Sostenibilità e innovazione digitale si contendono la scena alla sesta edizione de Il Verde e il Blu Festival, che apre i battenti oggi a Roma per due giorni di intensa – e quanto mai necessaria – riflessione. Organizzato dalla multinazionale di consulenza Bip, l’appuntamento promette un’immersione tra i tanti paradossi e le contraddizioni della transizione energetica, della rigenerazione urbana e della rivoluzione digitale che tarda a decollare, ma che deve per forza farlo.
La prima giornata si concentra sulla Green Finance, tema che fa tendenza ma che spesso sguazza tra belle parole e scarsa concretezza. Tra strategie finanziarie, strumenti nuovi – certo, è bello sentir parlare di investimenti verdi quando si tratta di far sembrare tutto più etico – e qualche dibattito sui valori comuni, emerge il solito mantra della gestione efficiente delle risorse: specie l’acqua, “bene prezioso” da proteggere per i posteri. Salvo poi vederne sprechi a ripetizione nella realtà quotidiana delle città.
Nel secondo giorno, si cambia registro ma non la sostanza: l’intelligenza artificiale sarà la star dell’incontro. Il focus? I suoi effetti sui processi produttivi e sul lavoro. Ovvero, come preparare le nuove “competenze” e inchinarsi alla necessità di una formazione a ritmo frenetico, che spesso rincorre più le mode che le reali esigenze del mercato. Nel frattempo, si farà anche un salto nella normativa della transizione energetica: un groviglio di regole che, come al solito, rischia di spaventare più che facilitare.
Il panel sui distretti produttivi promette miracoli: dal reshoring, cioè il ritorno della produzione dei beni “nostrani” in patria, fino a innovazioni che dovrebbero rinnovare, almeno in teoria, i sistemi produttivi. Presentazioni, speranze e qualche realtà di serie B che resta dietro le quinte senza far rumore.

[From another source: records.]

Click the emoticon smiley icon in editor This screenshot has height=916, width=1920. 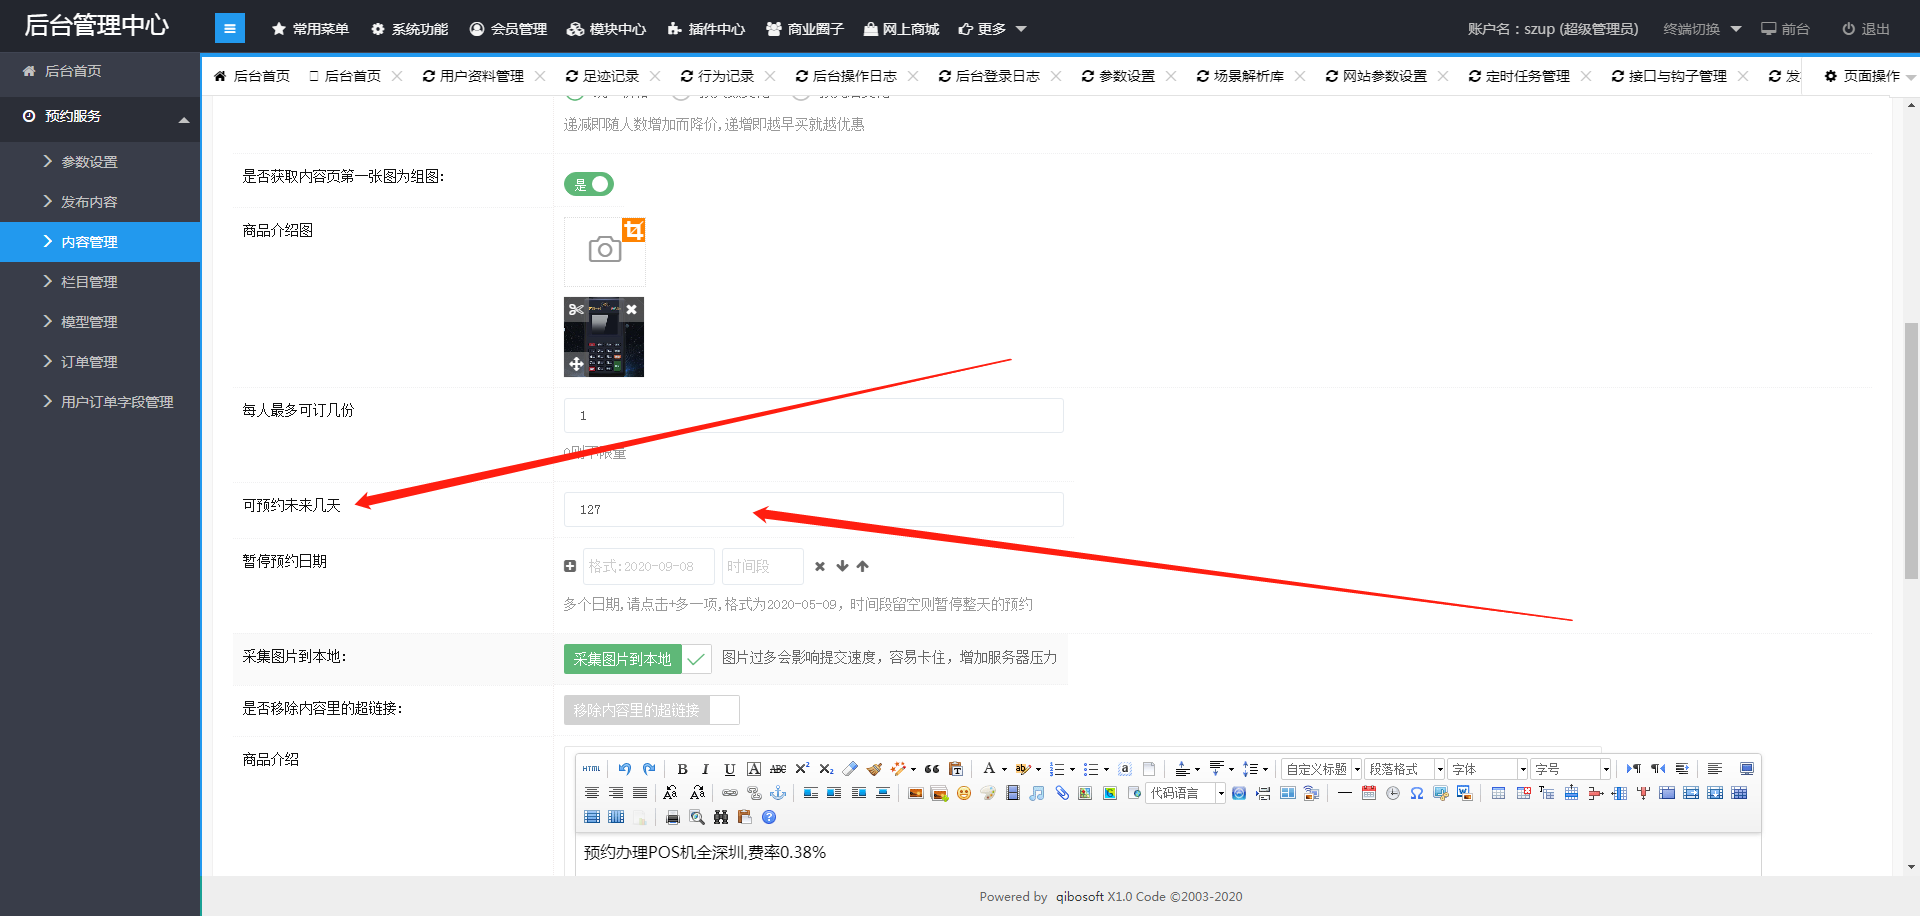(964, 793)
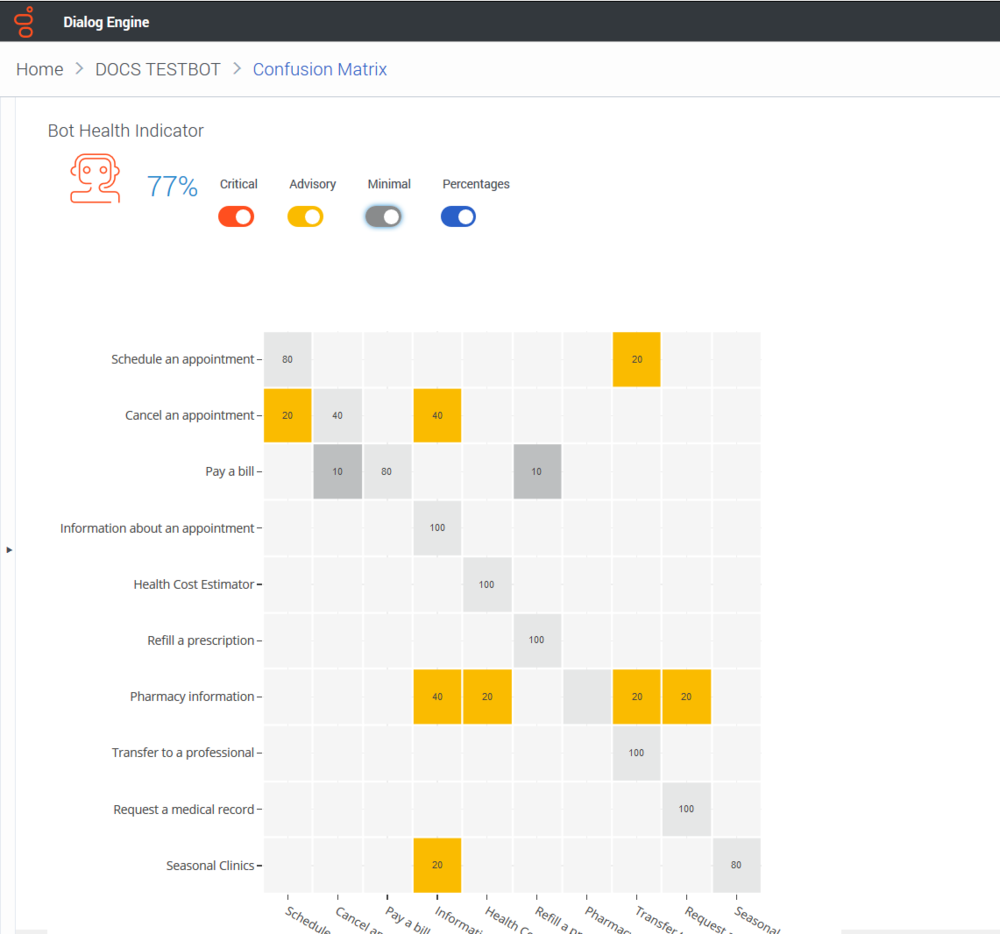The image size is (1000, 934).
Task: Open the DOCS TESTBOT breadcrumb
Action: [x=158, y=69]
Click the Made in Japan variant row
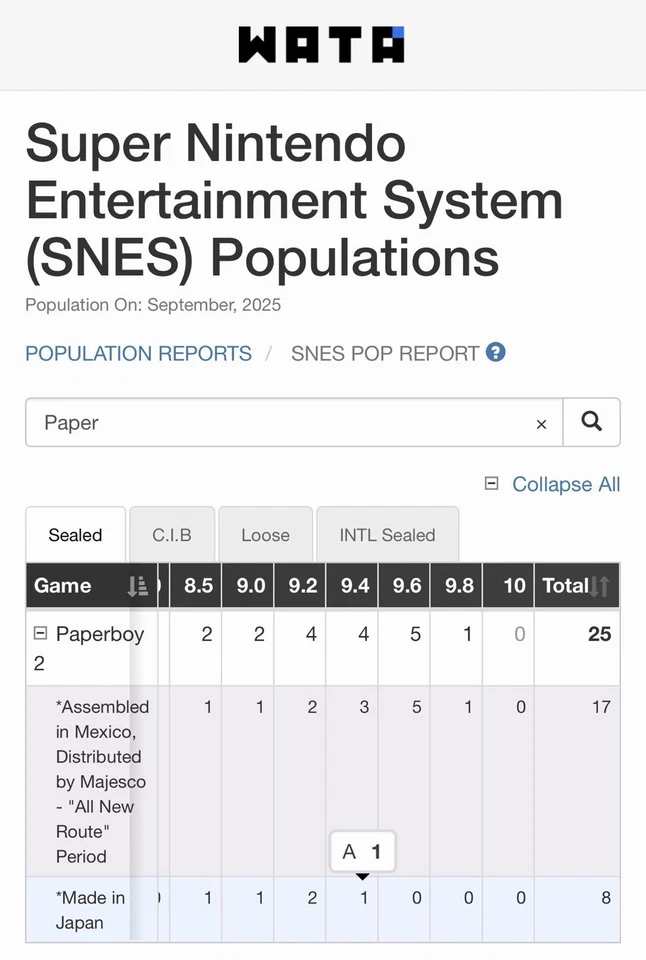The width and height of the screenshot is (646, 960). click(x=90, y=910)
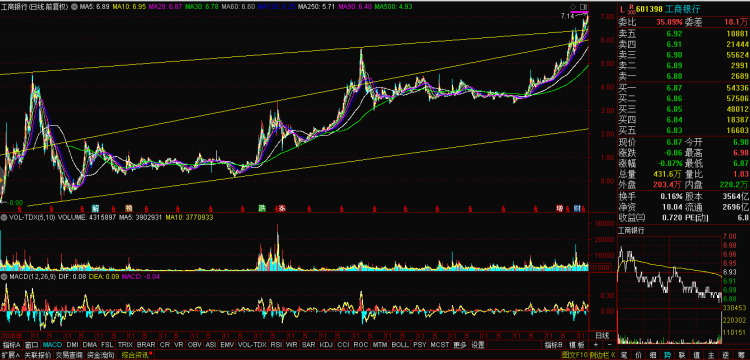750x360 pixels.
Task: Switch the side panel to 笔 view
Action: tap(624, 355)
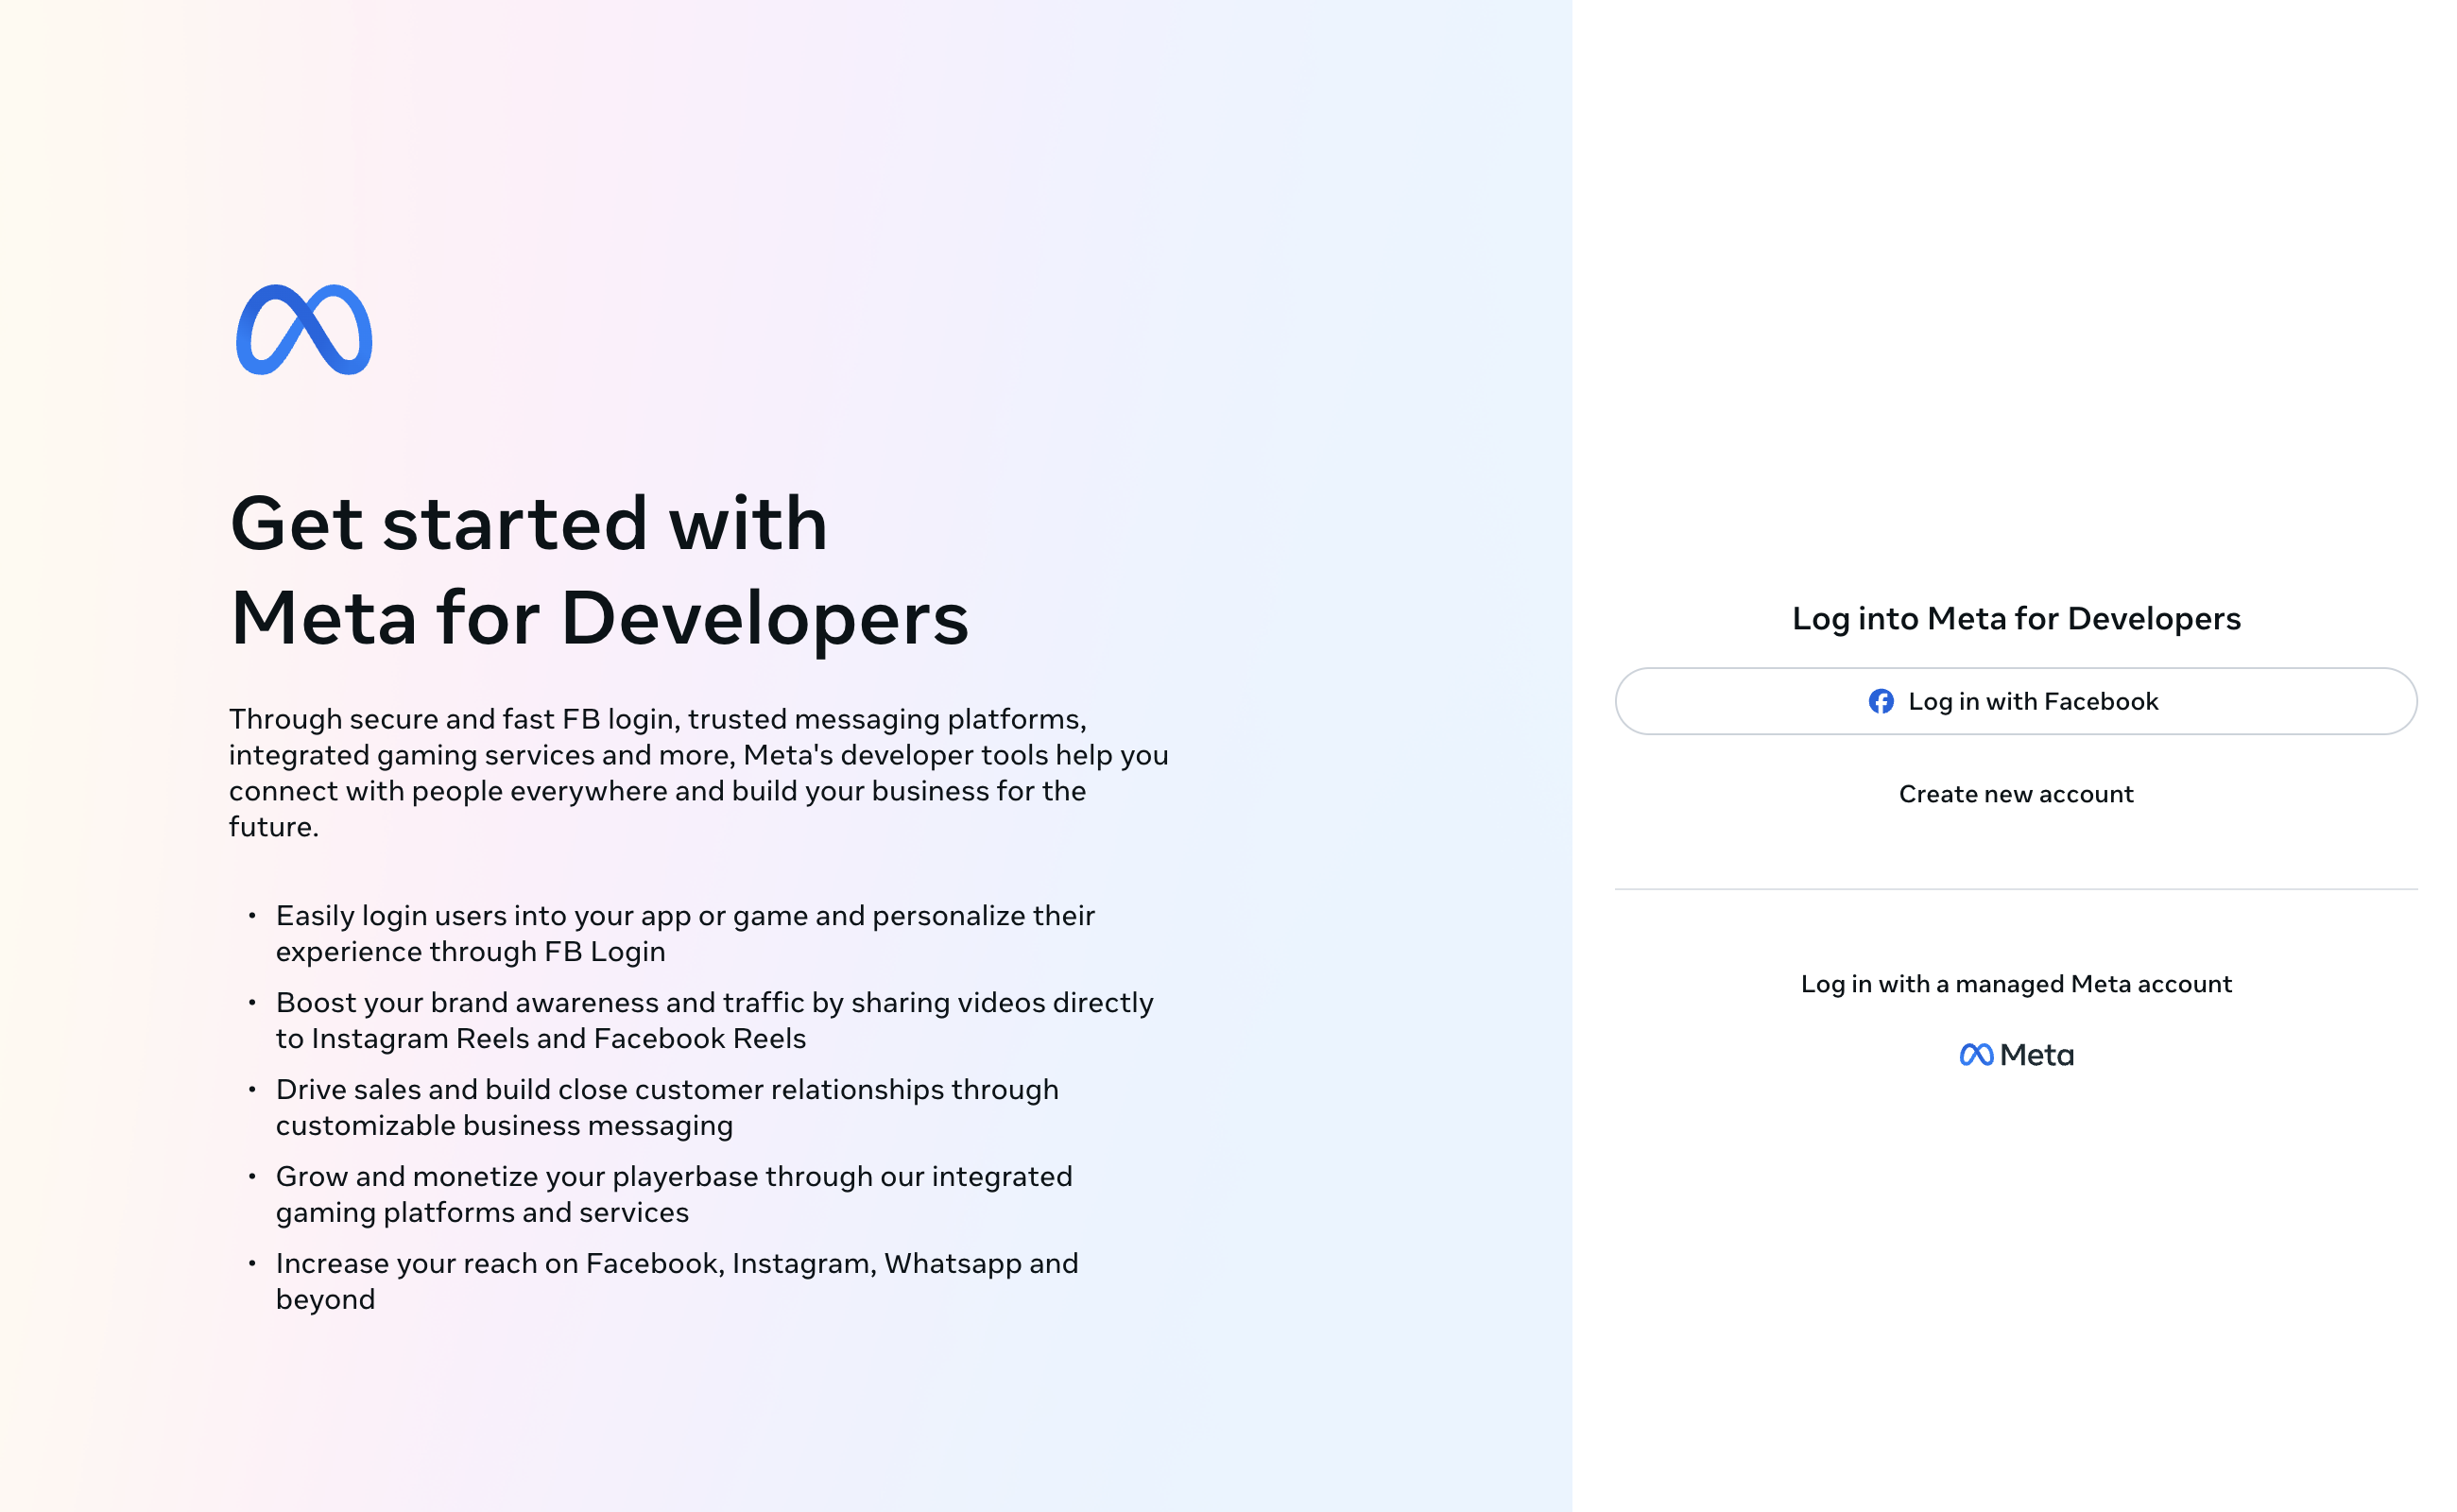2457x1512 pixels.
Task: Select the 'Grow and monetize your playerbase' bullet text
Action: pos(674,1194)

Non poteva mancare nel programma il Report sulla Smart Mobility, ancora uno di quei termini che suona bene quando si deve fingere di avere una “visione” sul futuro. Secondo il rapporto, la micromobilità elettrica convince il 20,7% degli italiani, un passo avanti per alleggerire il traffico e diminuire le emissioni. Peccato che serva ben più di qualche percentuale per cambiare abitudini radicate.
Se il 55% degli italiani sembra aperto all’idea di qualche veicolo elettrico (non fosse altro che per i fantomatici risparmi sul carburante, che però da soli non bastano), sul fronte dei veicoli autonomi la fiducia crolla: solo il 30% si dice favorevole. Una bella prova del fatto che il futuro annunciato spesso sembra un passo troppo avanti rispetto al buonsenso popolare.
Nonostante l’Italia mostri un certo impegno verso le soluzioni di mobilità sostenibile, e un crescente interesse verso mezzi pubblici e veicoli a emissioni zero, il cammino è costellato da ostacoli reali. Tra questi spiccano infrastrutture di ricarica insufficienti e un sostegno al carpooling e alle soluzioni MaaS (mobilità integrata accessibile da un unico canale digitale) che entusiasma più della metà degli italiani, almeno quando se ne parla comodamente seduti.
Infine, il Report Smart People & Smart Government offre il pretesto per riflettere sugli intrecci tra amministrazione digitale e cittadinanza. E qui la richiesta più urgente è chiara: una maggiore vicinanza, quella vera, all’utente finale. Insomma, meno digitale autoreferenziale e più umanità nel mezzo dei codici.
La distanza tra cittadini e pubblica amministrazione è così marcata che metà degli italiani si lamenta di un farraginoso eccesso burocratico, una forma di sport estremo che continua a far perdere tempo prezioso. E, ciliegina sulla torta, nonostante un crescente utilizzo degli strumenti digitali (41,5%), la modalità fisica rimane la preferita per il 52,83% delle interazioni. Innovazione? Sì, ma solo con i piedi per terra (o forse, in fila allo sportello).
La digitalizzazione, questo miraggio futuristico, porta comunque con sé le solite tre gemme di paura: la tragica perdita del contatto umano (64,86%), perché parlare con una macchina fa troppo freddo; il rischio di esclusione digitale per le fasce più fragili (62,16%), perché la tecnologia deve essere democratica, o almeno provarci; e i timori verso la sicurezza dei dati personali (54,05%), perché tutti adorano sapere che i loro segreti siano ben custoditi da giganti digitali tanto affidabili quanto una rete senza falle.
Donato Iacovone, presidente di Bip, illustra la favola della sostenibilità, che non è un ostacolo ma una “possibilità”. Una magia che promette di non frenare né competizione, né innovazione, né progresso, e persino di consentire di continuare a innovare senza distruggere il futuro. Insomma, il lieto fine ideale: esistere ancora come specie umana, senza dover per forza rinunciare a nulla. Un vero mantra che vira dalla realtà complessa alla soluzione semplicistica per addormentare ogni dubbio.